End-to-end autonomous driving planners are commonly trained by imitating a single logged trajectory, yet evaluated by rule-based planning metrics that measure safety, feasibility, progress, and comfort. This creates a training--evaluation mismatch: trajectories close to the logged path may violate planning rules, while alternatives farther from the demonstration can remain valid and high-scoring. The mismatch is especially limiting for proposal-selection planners, whose performance depends on candidate-set coverage and scorer ranking quality. We propose CLOVER, a Closed-LOop Value Estimation and Ranking framework for end-to-end autonomous driving planning. CLOVER follows a lightweight generator--scorer formulation: a generator produces diverse candidate trajectories, and a scorer predicts planning-metric sub-scores to rank them at inference time. To expand proposal support beyond single-trajectory imitation, CLOVER constructs evaluator-filtered pseudo-expert trajectories and trains the generator with set-level coverage supervision. It then performs conservative closed-loop self-distillation: the scorer is fitted to true evaluator sub-scores on generated proposals, while the generator is refined toward teacher-selected top-$k$ and vector-Pareto targets with stability regularization. We analyze when an imperfect scorer can improve the generator, showing that scorer-mediated refinement is reliable when scorer-selected targets are enriched under the true evaluator and updates remain conservative. On NAVSIM, CLOVER achieves 94.5 PDMS and 90.4 EPDMS, establishing a new state of the art. On the more challenging NavHard split, it obtains 48.3 EPDMS, matching the strongest reported result. On supplementary nuScenes open-loop evaluation, CLOVER achieves the lowest L2 error and collision rate among compared methods. Code data will be released at https://github.com/WilliamXuanYu/CLOVER.

Editorial analysis

A structured set of objections, weighed in public.

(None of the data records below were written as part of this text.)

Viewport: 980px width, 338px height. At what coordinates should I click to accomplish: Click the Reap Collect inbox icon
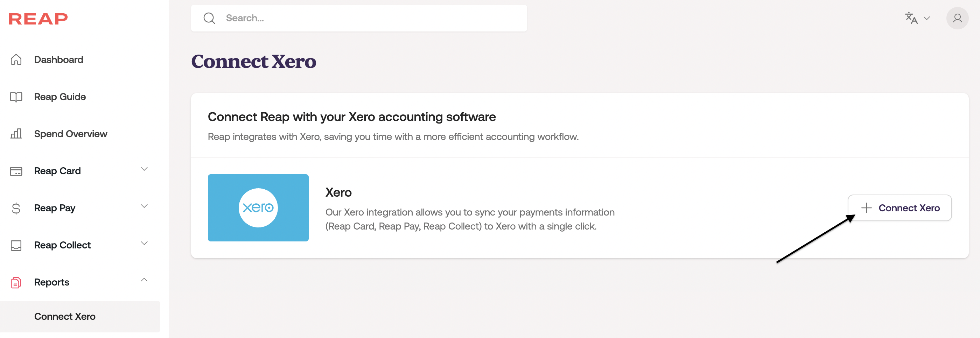pos(16,245)
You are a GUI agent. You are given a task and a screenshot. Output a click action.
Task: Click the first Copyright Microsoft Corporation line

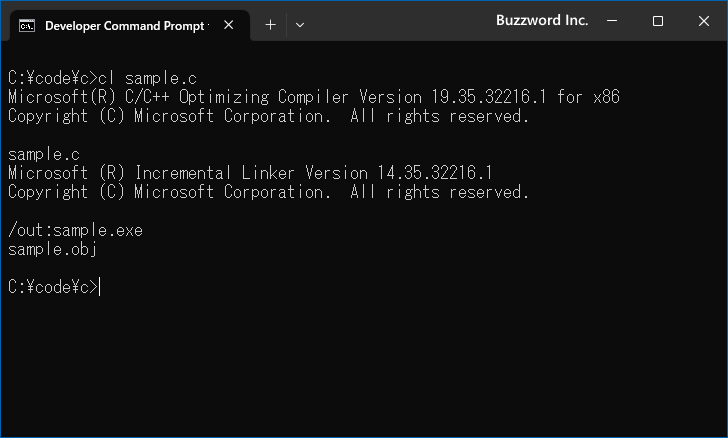pyautogui.click(x=268, y=116)
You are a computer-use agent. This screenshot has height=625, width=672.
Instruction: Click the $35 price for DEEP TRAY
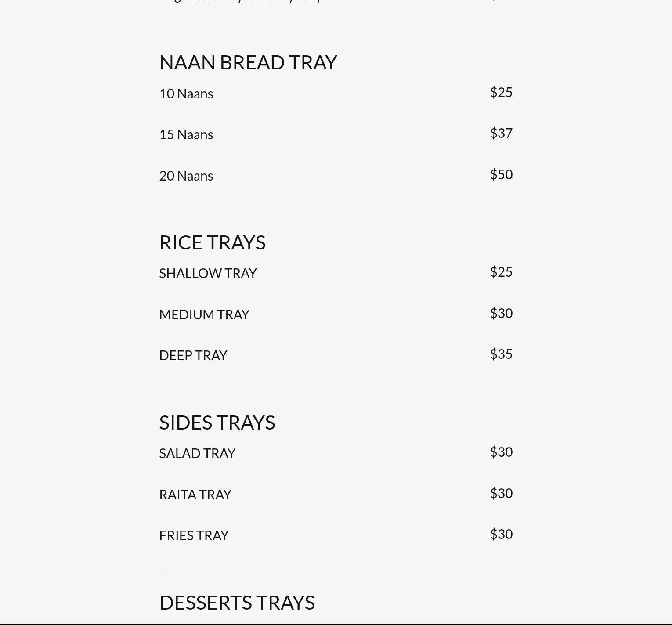click(501, 354)
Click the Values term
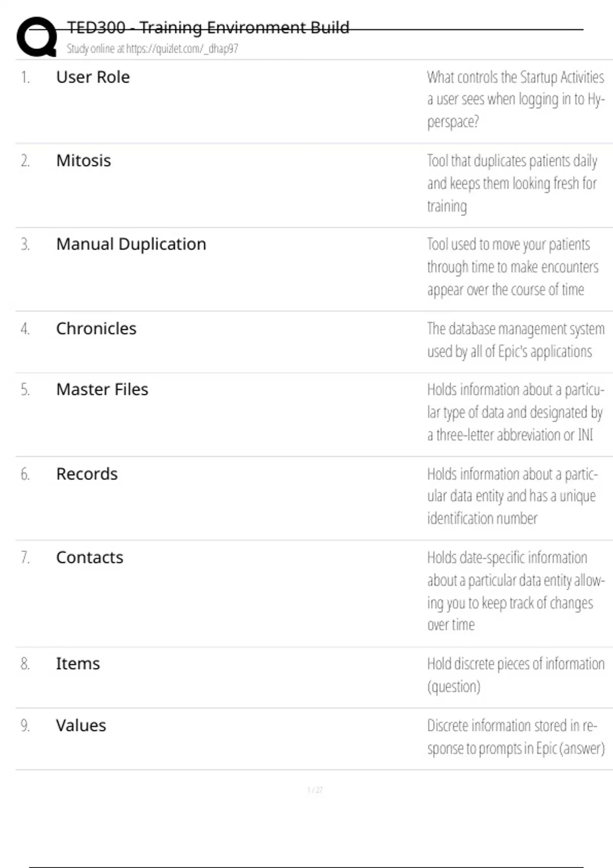The image size is (613, 868). tap(81, 726)
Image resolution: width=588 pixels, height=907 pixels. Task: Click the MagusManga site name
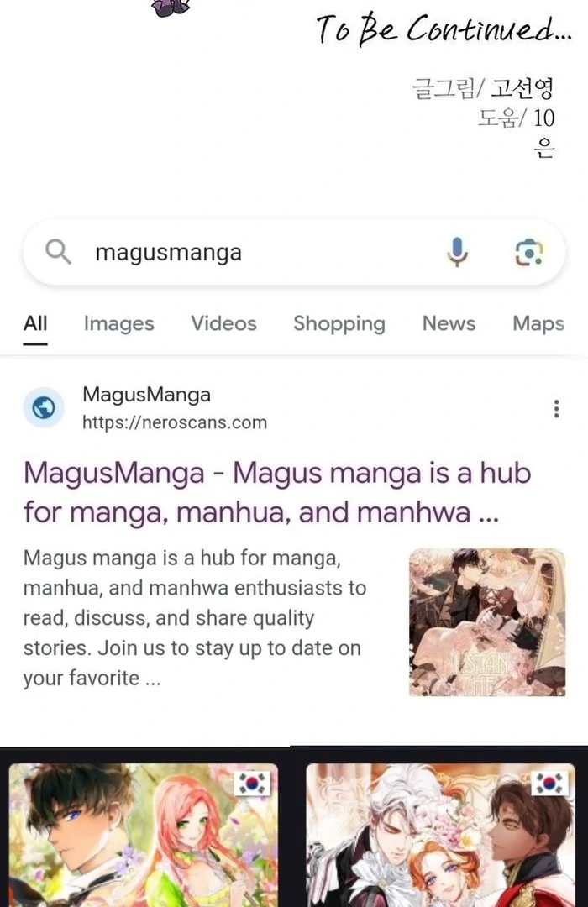click(146, 395)
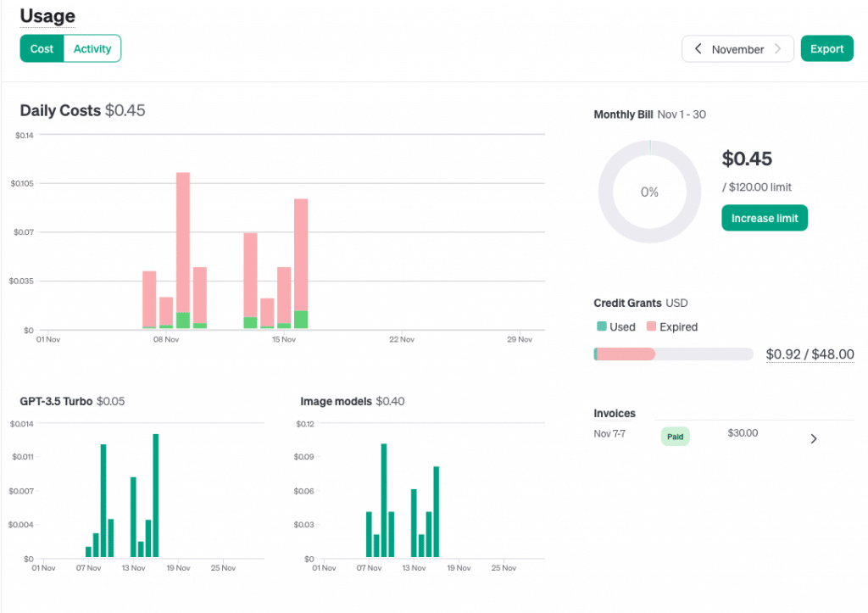
Task: Switch to the Cost view
Action: tap(42, 48)
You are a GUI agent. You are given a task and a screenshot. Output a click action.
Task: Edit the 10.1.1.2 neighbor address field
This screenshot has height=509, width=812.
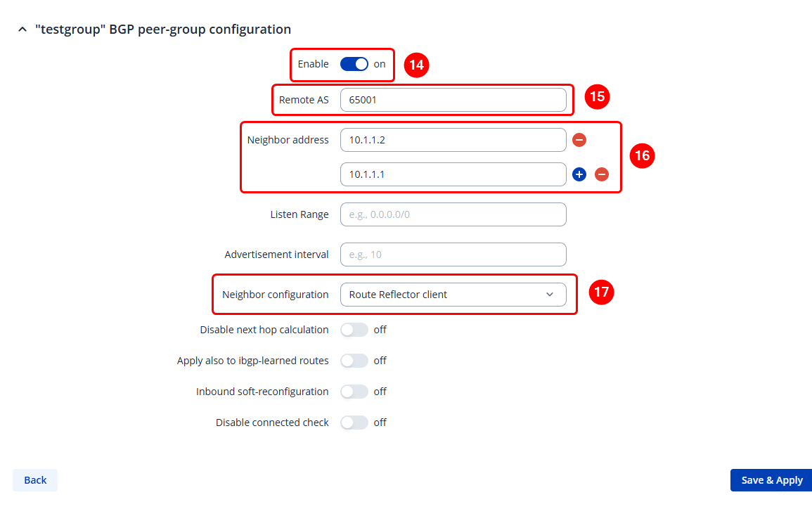[453, 140]
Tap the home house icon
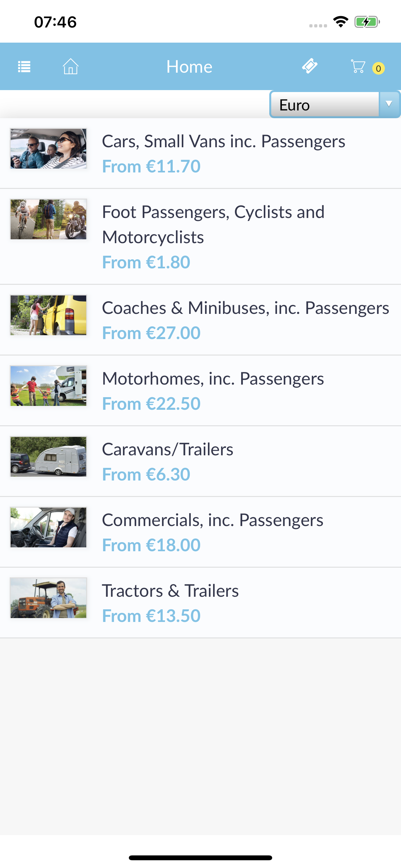Viewport: 401px width, 868px height. (x=70, y=66)
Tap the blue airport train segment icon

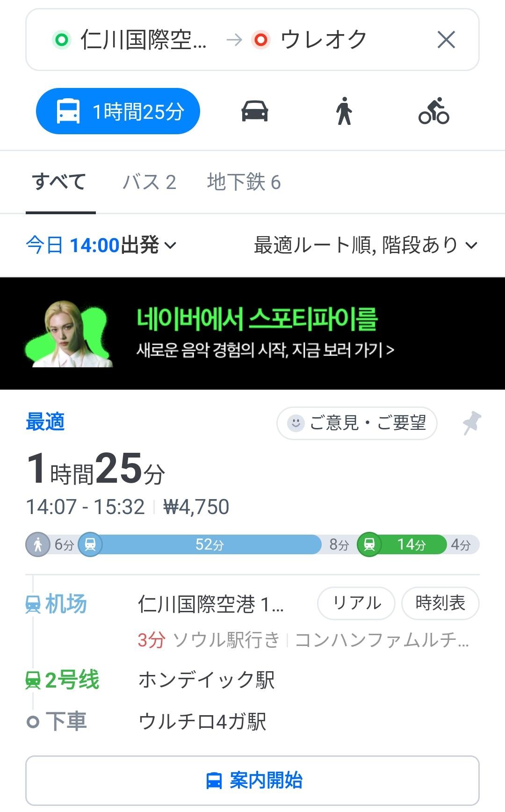tap(90, 544)
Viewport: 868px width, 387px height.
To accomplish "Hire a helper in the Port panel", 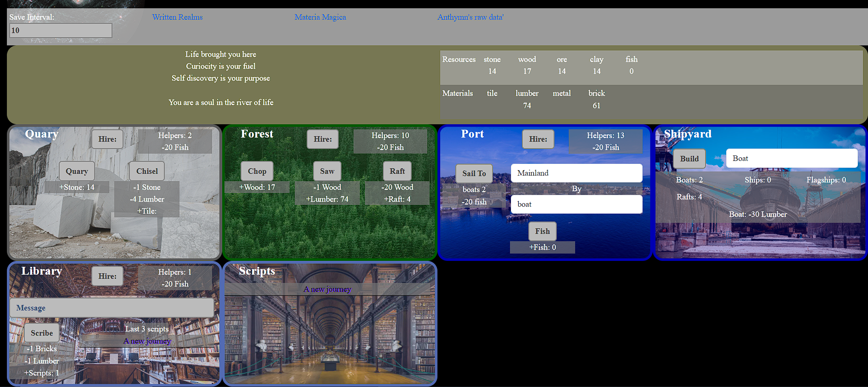I will 538,139.
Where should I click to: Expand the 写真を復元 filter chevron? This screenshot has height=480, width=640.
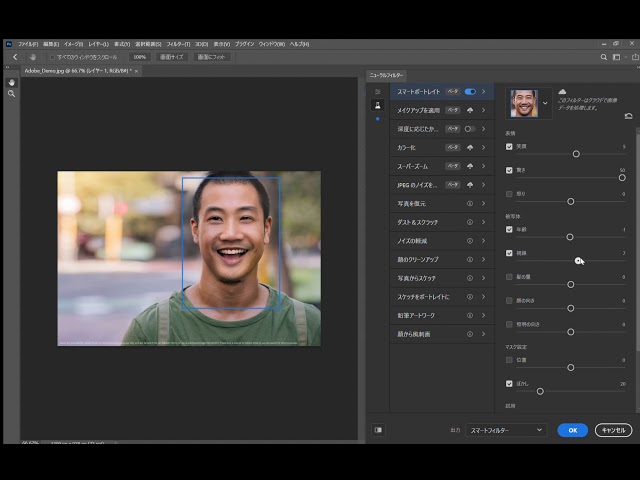coord(483,203)
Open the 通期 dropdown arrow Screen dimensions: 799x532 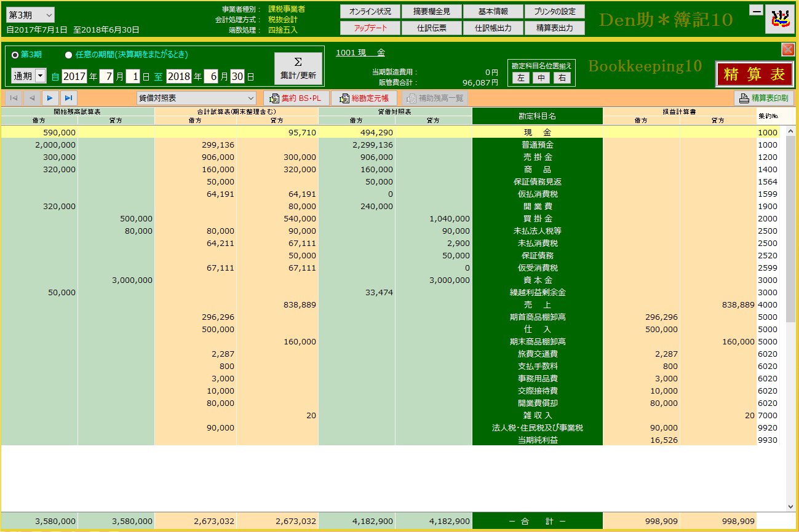pos(41,76)
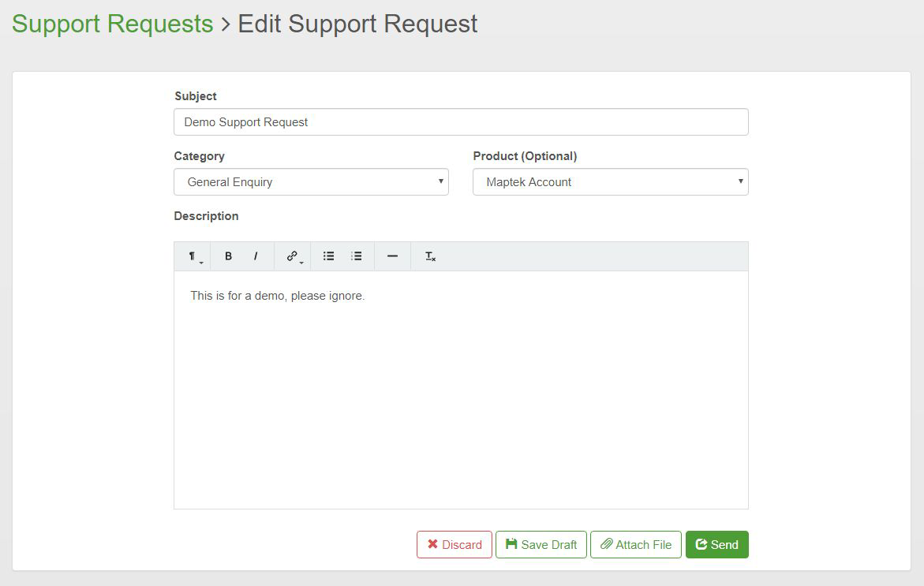Viewport: 924px width, 586px height.
Task: Go back to Support Requests page
Action: point(112,24)
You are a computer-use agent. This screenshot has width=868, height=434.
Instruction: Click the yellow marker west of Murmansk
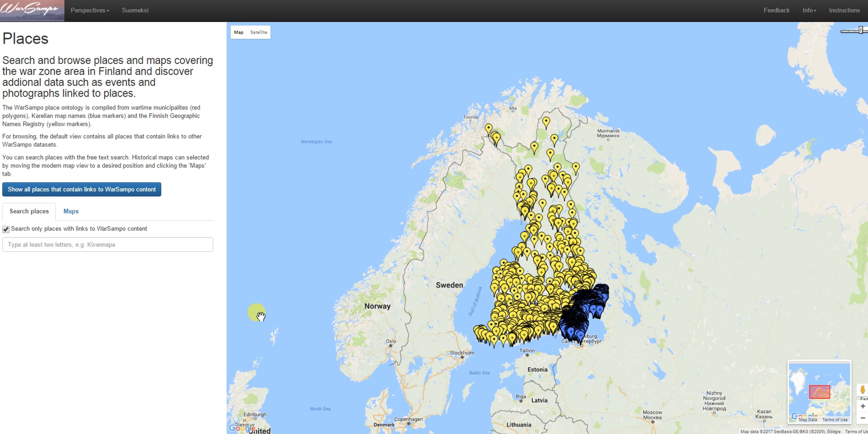(554, 140)

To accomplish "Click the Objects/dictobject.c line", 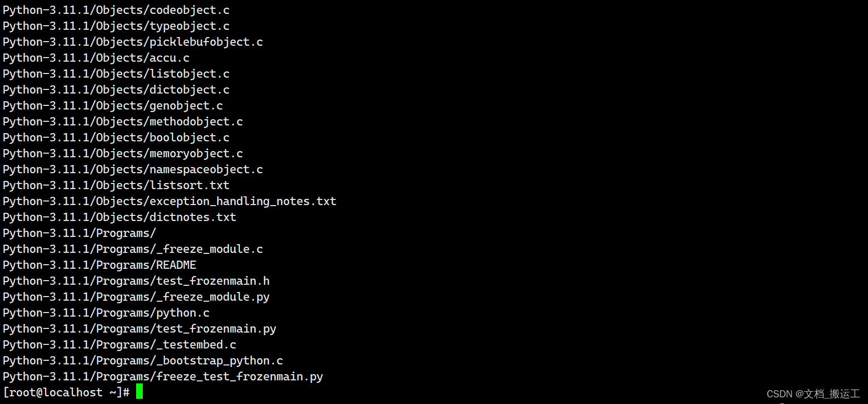I will point(116,90).
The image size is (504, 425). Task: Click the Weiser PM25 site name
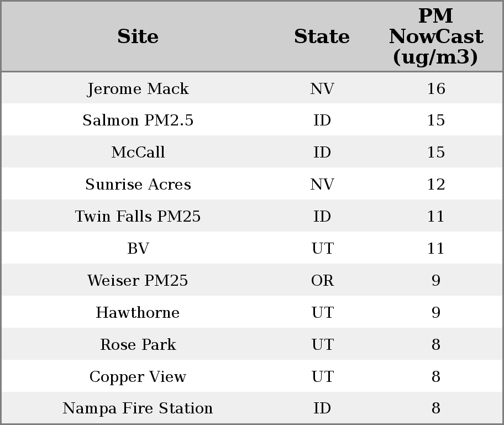(138, 281)
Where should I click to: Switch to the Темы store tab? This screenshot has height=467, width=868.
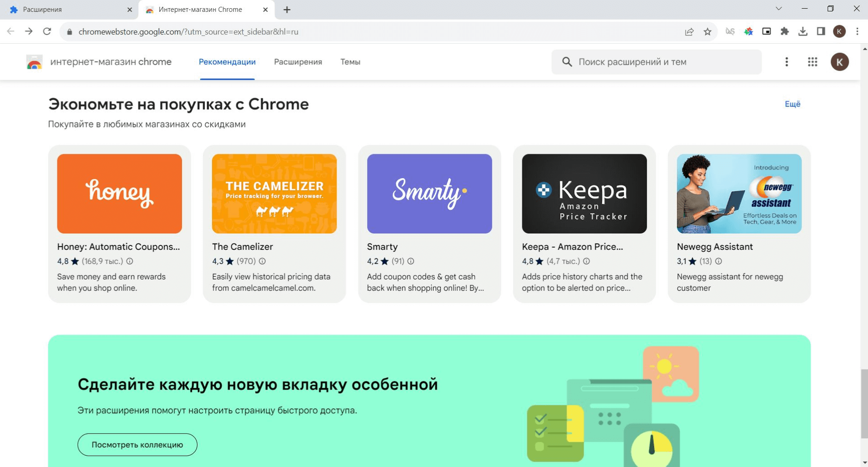click(350, 62)
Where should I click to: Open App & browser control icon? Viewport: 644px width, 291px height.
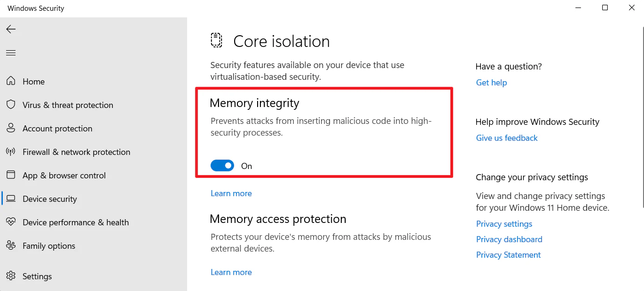pyautogui.click(x=11, y=175)
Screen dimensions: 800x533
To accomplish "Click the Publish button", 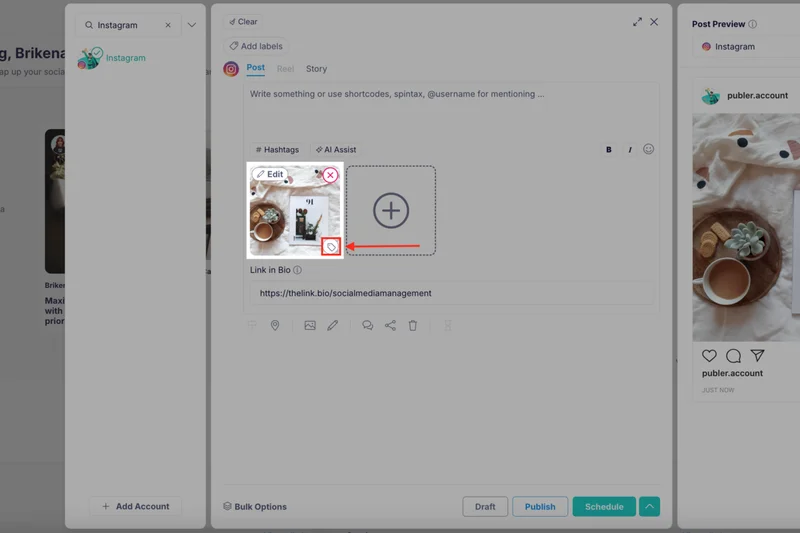I will tap(540, 507).

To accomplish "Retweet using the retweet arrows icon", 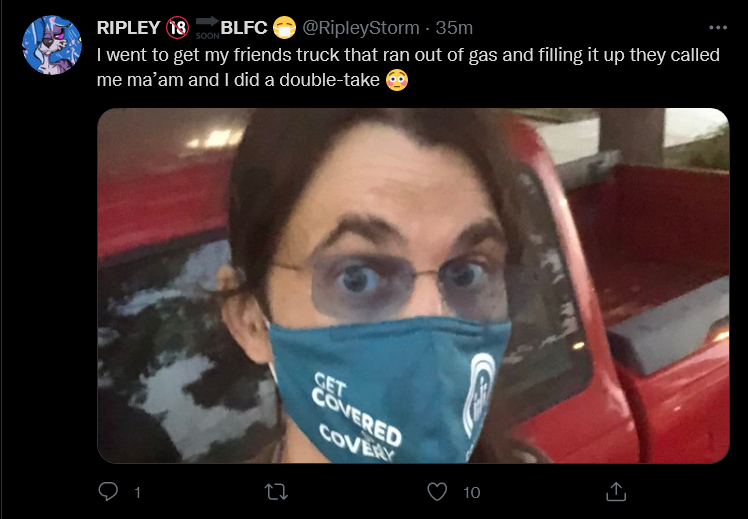I will [x=277, y=492].
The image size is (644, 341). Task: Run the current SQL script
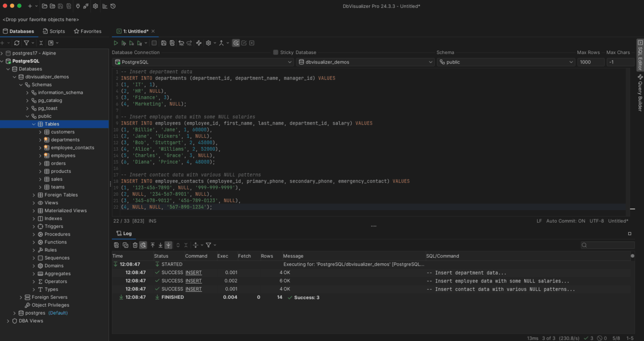coord(115,43)
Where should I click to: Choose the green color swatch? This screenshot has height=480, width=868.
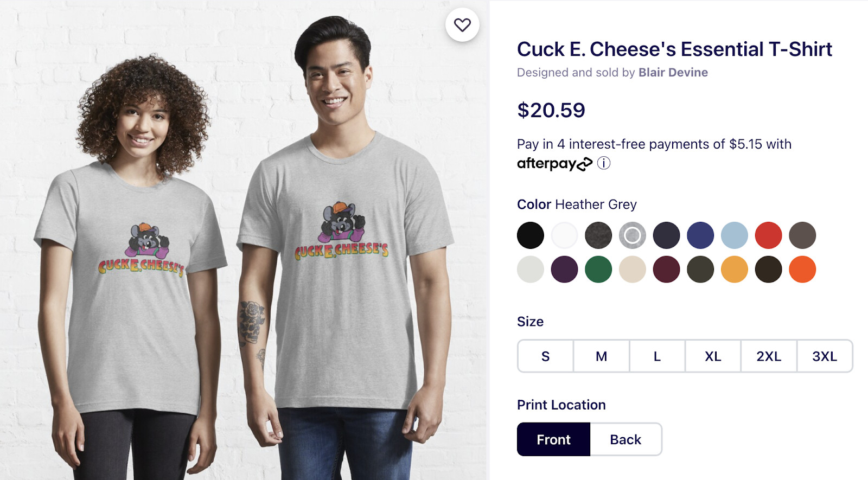(598, 270)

Desk editor's note, referee report, simulated authors' rebuttal, and a circularity audit. Tearing a paper down is the easy half of reading it; the pith above is the substance, this is the friction.

Referee Report

2 major / 0 minor

Summary. The paper proposes CLOVER, a Closed-Loop Value Estimation and Ranking framework for end-to-end autonomous driving planning. It uses a generator to produce diverse candidate trajectories and a scorer to predict planning metric sub-scores for ranking. To address the training-evaluation mismatch, it constructs evaluator-filtered pseudo-expert trajectories for set-level coverage supervision and performs conservative closed-loop self-distillation, fitting the scorer to true evaluator sub-scores and refining the generator toward scorer-selected top-k and vector-Pareto targets. The method achieves state-of-the-art results on NAVSIM with 94.5 PDMS and 90.4 EPDMS, and 48.3 EPDMS on NavHard, with additional strong performance on nuScenes open-loop evaluation.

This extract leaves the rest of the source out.